Tulus
Biography obscene
Indie Recordings
Black 'n' Roll raffiné
2007
« Biography obscene », quatrième album seulement pour Tulus, marque le retour du groupe après huit ans d'absence (« Evil », 1999), absence que Blodstrup et Sarke (resp. guitare/voix et batterie) ont passé avec Khold. Avec une formation en 1993 en plein territoire norvégien, il est clair que Tulus connaît plus que bien l'histoire et les ficelles du métier de black metaller. Il connaît les différents courants, quelles tendances sont plus ou moins à la page. On ne saurait donc lui reprocher une orientation vers ce fameux black 'n' roll journalistique. Car Tulus pioche là où il veut, sans mélanger les genres. Il ne s'agit pas d'un paradoxe, seulement d'une réalisation maîtrisée. Le fond est crade, issu d'un black 'n' roll (allons-y) furieux, se voulant malsain par essence.

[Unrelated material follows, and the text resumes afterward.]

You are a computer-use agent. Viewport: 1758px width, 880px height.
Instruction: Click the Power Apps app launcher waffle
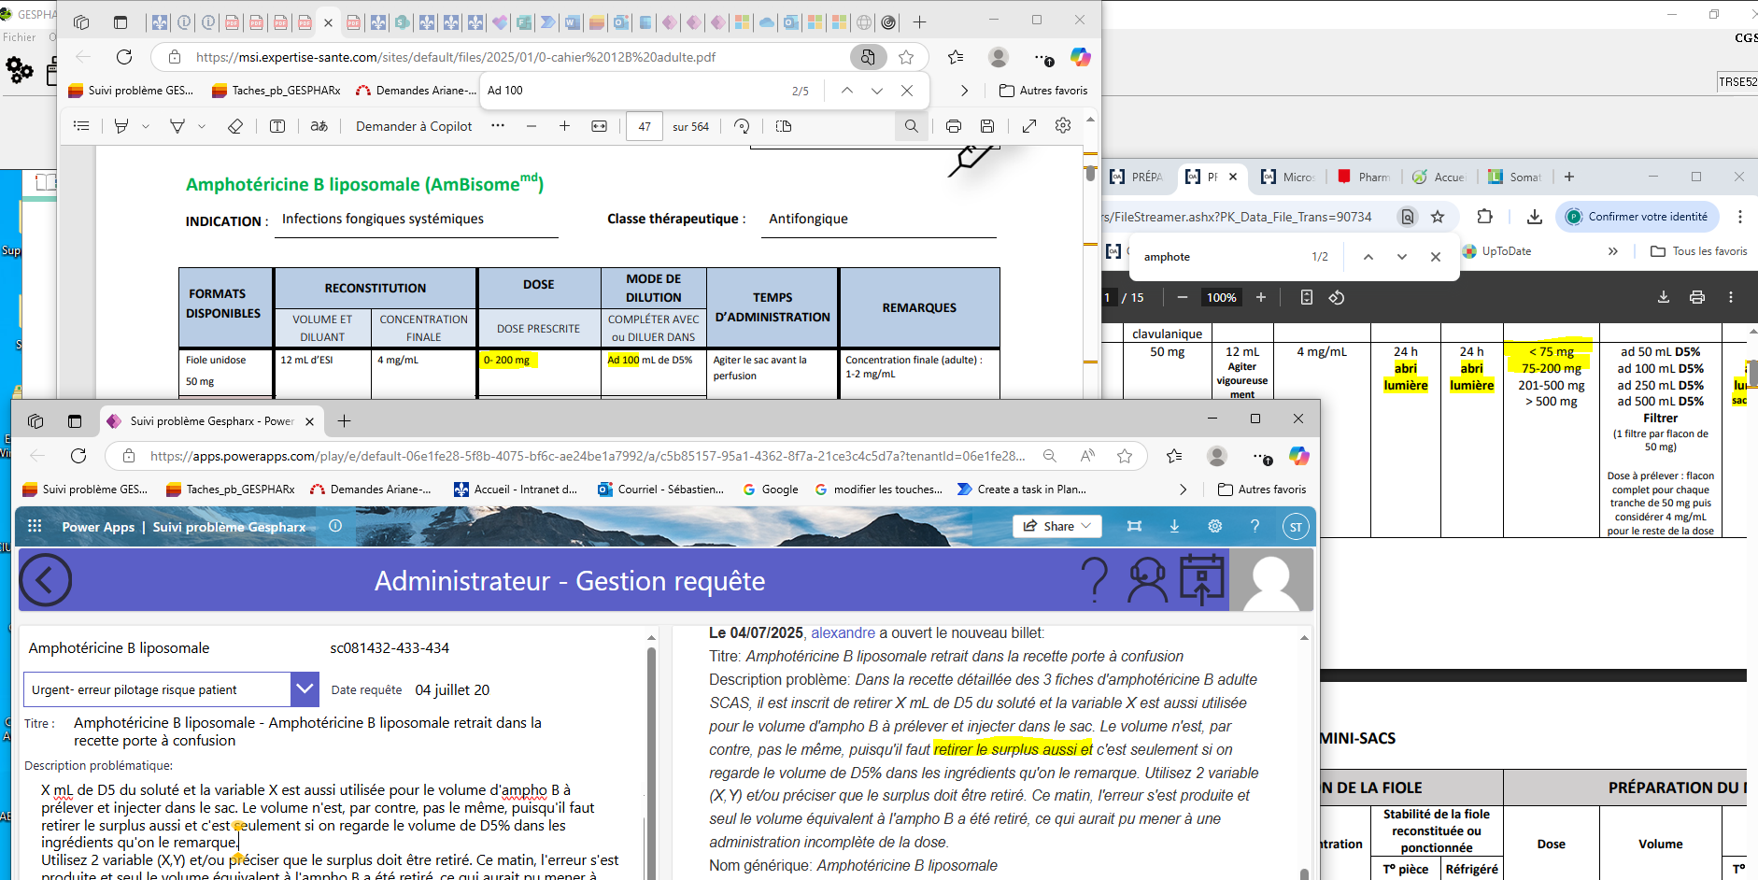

La forme est bien plus propre, avec une production très bonne, et une richesse insoupçonnable des interventions et des intentions. Un raffinement qui nécessite la présence d'invités, ici un piano ou un violon, là un chant féminin, et même un saxo! Mais, dans l'utilisation, on est très loin du symphonique ou de la surcharge classique souvent vu dans le genre. Les voix féminines sont déclamées, torturées, en doublage de la voix lead saturée, cette voix est dérangée et à des lieues d'une énième voix cristalline (« Biography obscene »). Le saxophone, improbable, et la plupart du temps utilisé à tort et à travers dans ses rares apparitions dans le black, est ici inséré à la perfection (« Demise »). Appropriation de l'instrument par l'ambiance, le son est grinçant, presque dissonant et volontairement torturé. Côté black, Tulus lorgne de très près ce qu'à pu faire Vreid ces derniers temps (« Kraft » en référence); on blast de-ci de-là, on groove machiavéliquement le reste du temps, on tranche les structures et on sature partout.
« Biography obscene » est un disque très riche. Il pêche par quelques riffings peu inspirés (« Chamber's disgust »), ou utilisés de manière trop répétitive (« Stories untold »). Dommage. Autre fait étonnant pour le registre, à force de ciseler Tulus s'écarte de l'optique première du black; un son sale et malsain. On reste bien ici dans le noir et le grésillement, mais on n’est jamais vraiment mal à l'aise. Il manque cet aspect dérangeant, que peu finalement atteignent. N'est pas Shining qui veut.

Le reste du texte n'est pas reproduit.